La persona es el viaje. Los profesionales sanitarios —en concreto, los especialistas en Geriatría y Gerontología— pueden hacerlo más llevadero reduciendo las vivencias de amenaza de los mayores, incrementando su percepción de recursos y mejorando su estado de ánimo, disminuyendo la incertidumbre, ayudándolos a deliberar en las encrucijadas difíciles y aumentado su percepción de control en el itinerario de la vida. Pero, sobre todo, no olvidando nunca que en la universidad, en el hospital, en la residencia, en el consultorio, en la vida política y social, en la familia, sea cual sea el sexo, la raza, la condición o la cultura de sus interlocutores, los profesionales de la Geriatría y la Gerontología no se relacionan con jubilados normalizados, cuyas aportaciones sociales y afectivas a la comunidad ya han terminado, sino con personas que continúan viviendo y luchando porque tienen una permanente e insaciable vocación de felicidad y plenitud.

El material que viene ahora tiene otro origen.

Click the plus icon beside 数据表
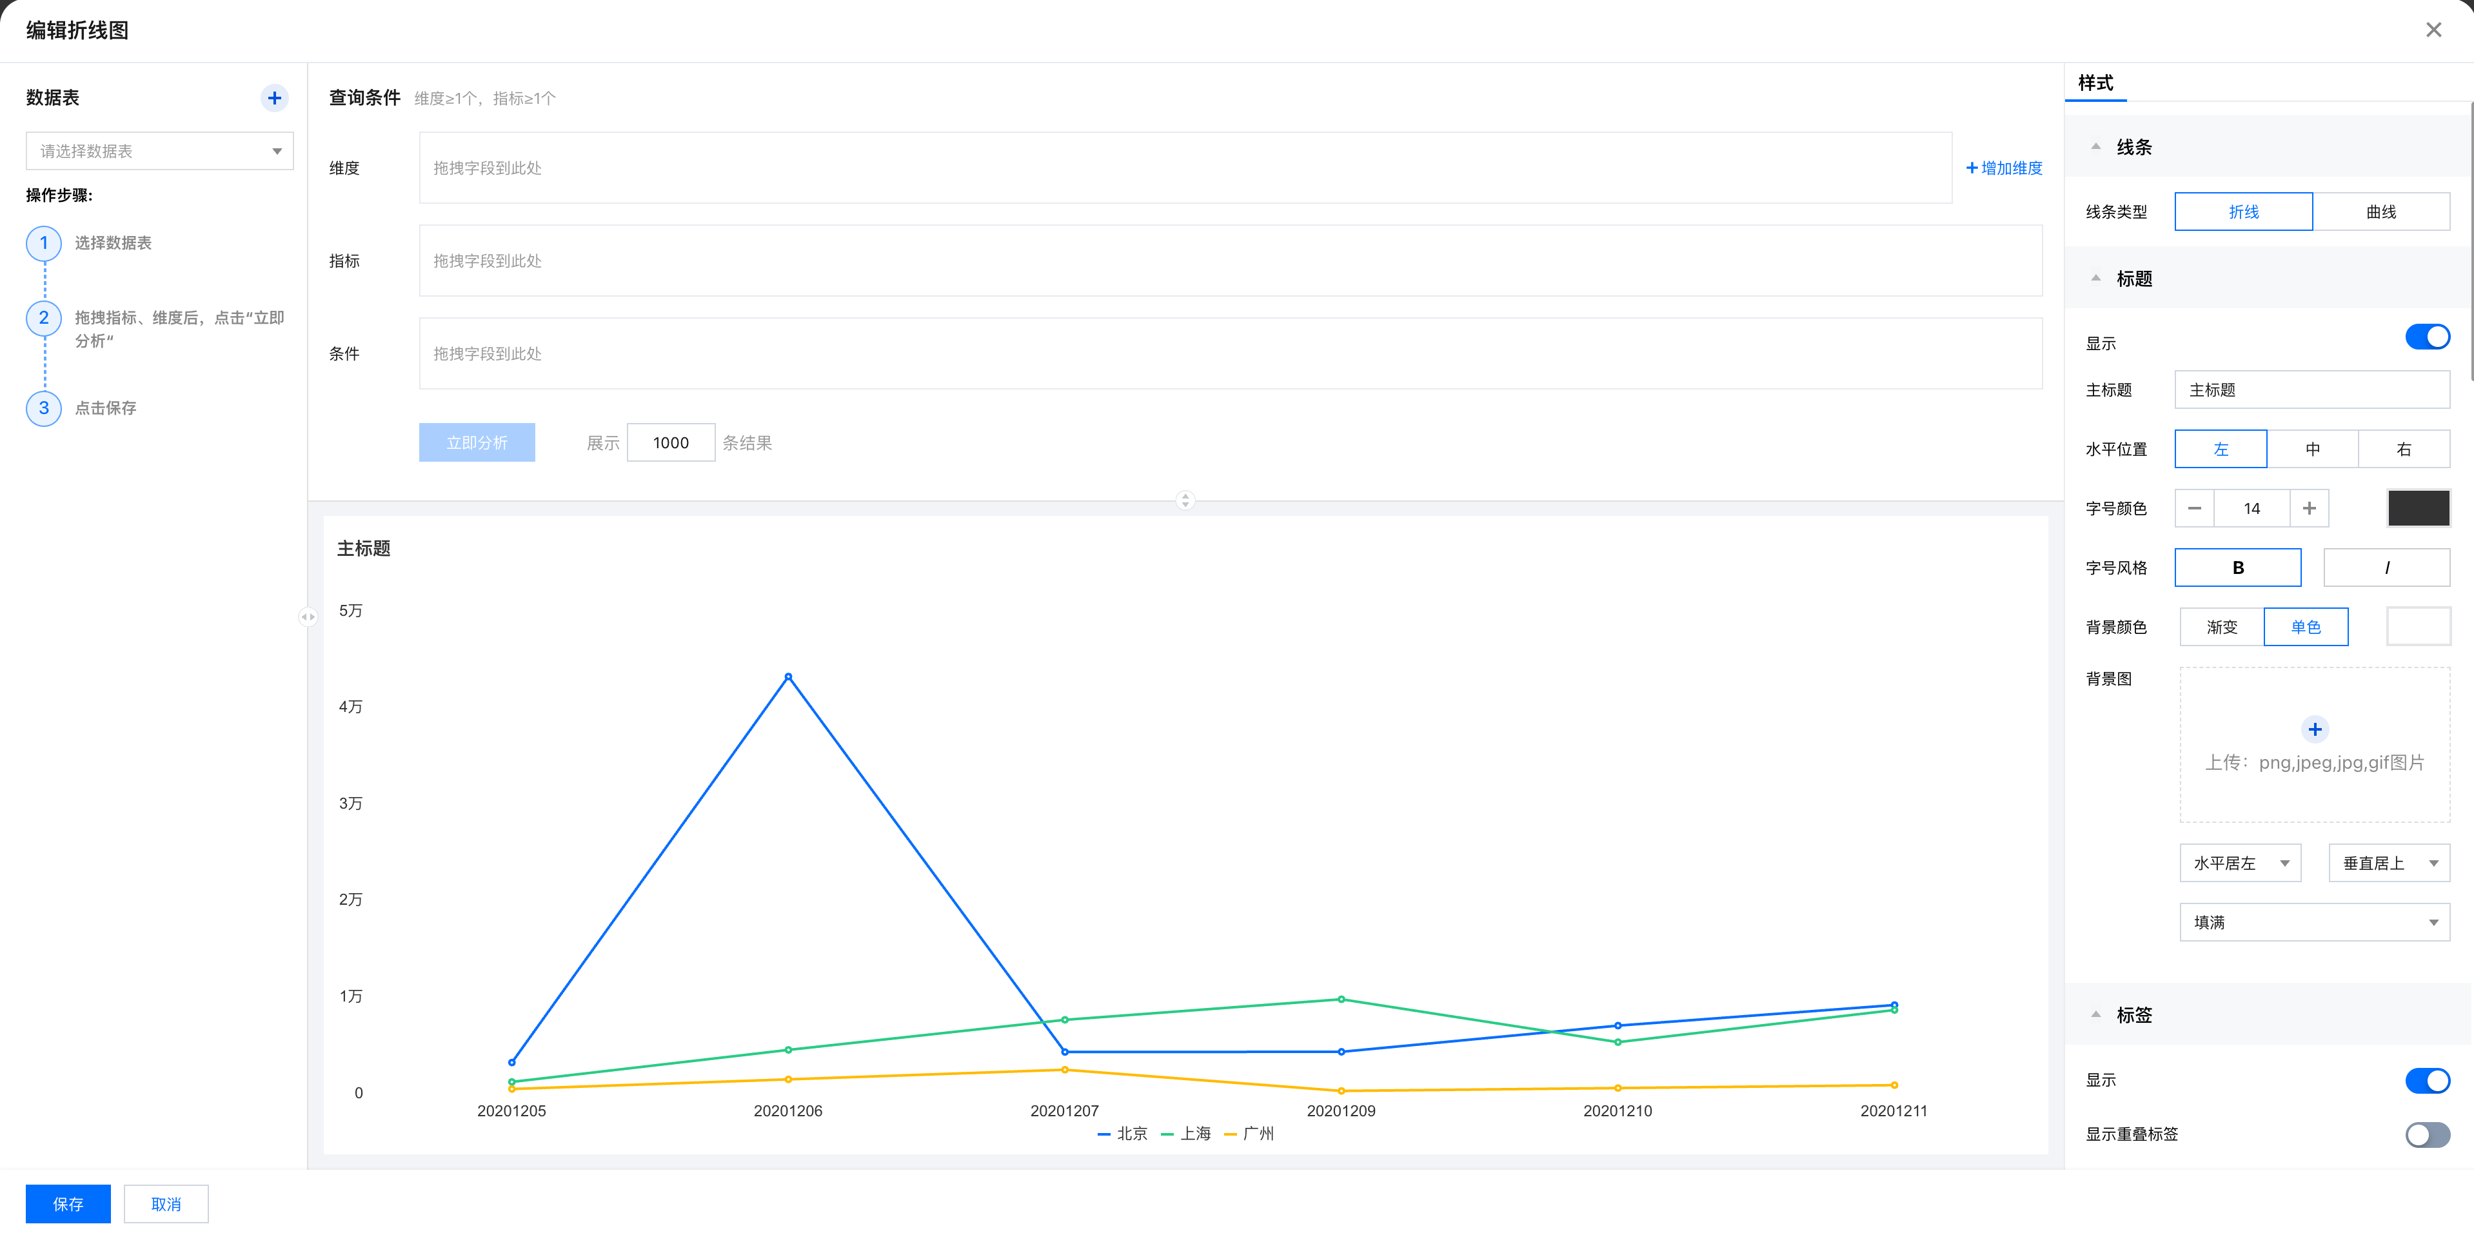This screenshot has height=1233, width=2474. (x=275, y=98)
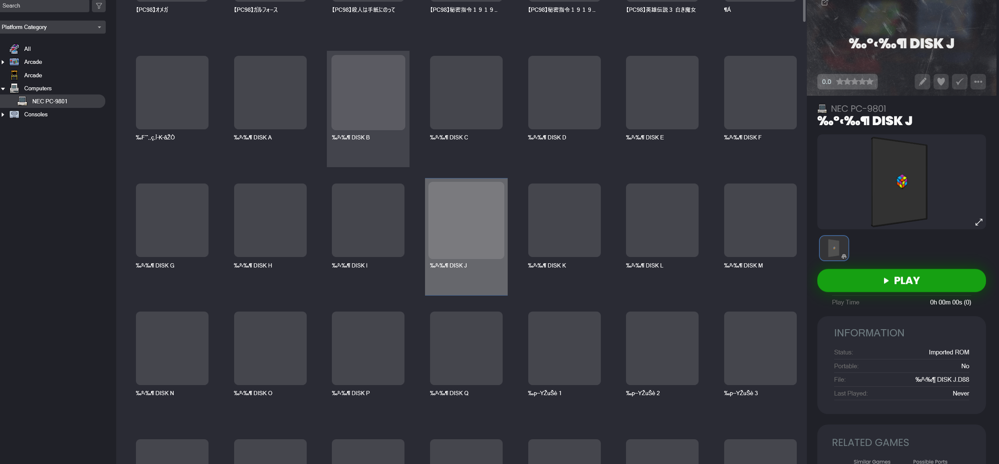Click the pencil edit icon in details panel
Image resolution: width=999 pixels, height=464 pixels.
pos(922,82)
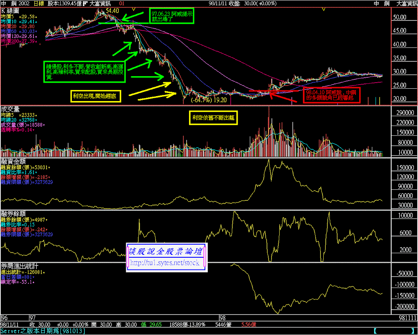The width and height of the screenshot is (418, 335).
Task: Select the 日線 daily period label
Action: tap(39, 3)
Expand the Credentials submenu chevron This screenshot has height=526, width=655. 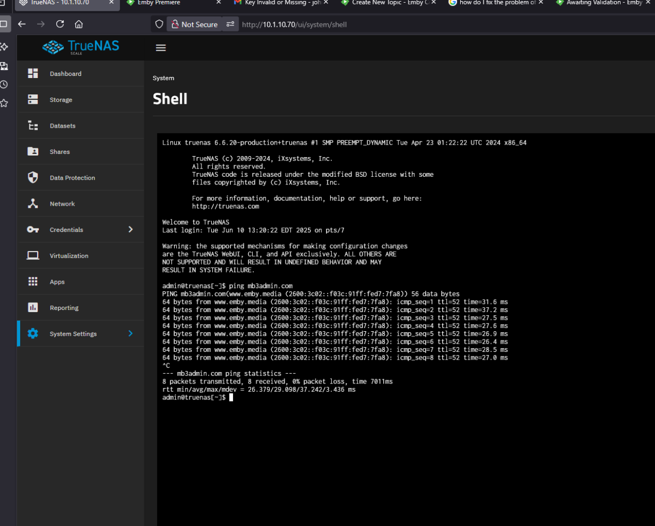point(130,230)
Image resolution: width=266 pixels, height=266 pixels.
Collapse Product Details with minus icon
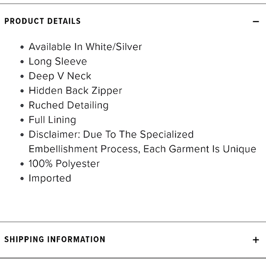255,22
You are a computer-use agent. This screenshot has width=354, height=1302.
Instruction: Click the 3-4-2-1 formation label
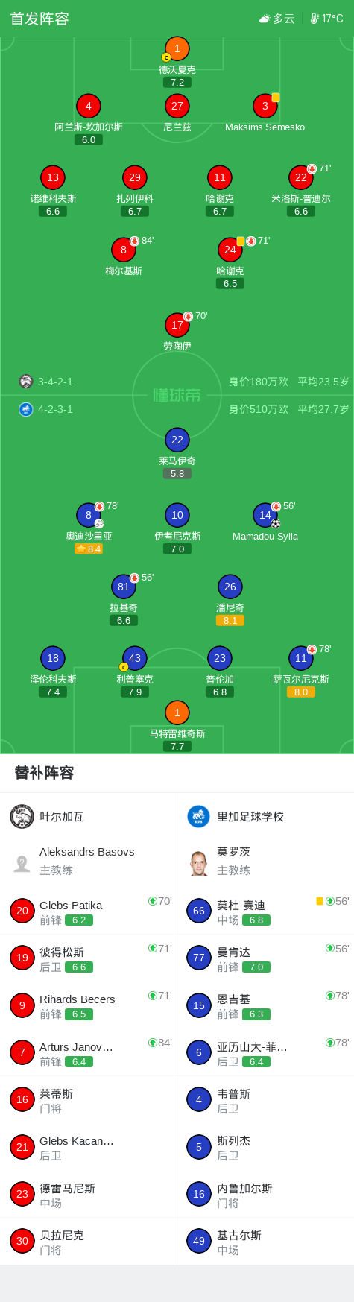click(55, 382)
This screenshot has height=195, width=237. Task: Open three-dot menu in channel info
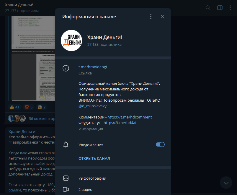pyautogui.click(x=151, y=17)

Fruto de estas reflexiones y de los datos y consideraciones de numerosos autores e investigaciones sobre el tema —de los que me limito a referenciar unos pocos— se pueden perfilar algunas sugerencias para una jubilación activa que me parecen plenamente válidas en el momento en que nos encontramos1:
- 1)
Simplifique su entorno8.
- 2)
Haga ejercicio regularmente. Andar demora la aparición de los síntomas de deterioro9.
- 3)
Si no le gusta, no puede o no lo dejan seguir con el trabajo que hacía antes de jubilarse, busque una actividad alternativa satisfactoria10 y que proporcione sentido a su vida11. Notará que la ha encontrado —da igual que sea pintar, trabajar en una ONG, investigar o cultivar un huerto— cuando al practicarla sienta que el tiempo desaparece y experimente satisfacción por el hecho de llevarla a cabo.
- 4)
Viva el aquí y el ahora plenamente12; evite —al menos con frecuencia— sumergirse en la rumiación del pasado o de sueños inalcanzables de futuro. La estrategia para conseguir la felicidad consiste en desear no lo que nos falta, sino lo que no nos falta; en aprender a disfrutar de lo que hacemos y tenemos. De cuando en cuando recuerde esta frase, procedente de la sabiduría popular: «Pasé la mitad de mi vida preocupándome por cosas que nunca sucedieron».
- 5)
Regálese momentos de lentitud, de reflexión, en los que contemple su propia vida, sin juzgarla, como si estuviera en la cima de una montaña y la viera transcurrir como un río por el fondo del valle. Al envejecer —escribe Moisés Broggi6— sucede que «cuanto más se piensa y se medita en la vida pasada, más fácil resulta la renuncia al mundo material, y la entrada en un estado de tranquila serenidad que permite (al anciano) aceptar su fin natural». Reflexionar sobre este hecho de vida que es la muerte, nos señalan Séneca y Montaigne, es meditar sobre la libertad. El que ha aprendido a morir ha desaprendido a servir1.
- 6)
Enriquezca tanto como le sea posible su vida cultural, social y afectiva13. Intente ser apasionadamente creativo. La vida no es repetición, es cambio.
- 7)
Sea generoso y compasivo con los que lo rodean. Trate de hacer felices a las personas que comparten con Vd. una historia, un tiempo y un espacio.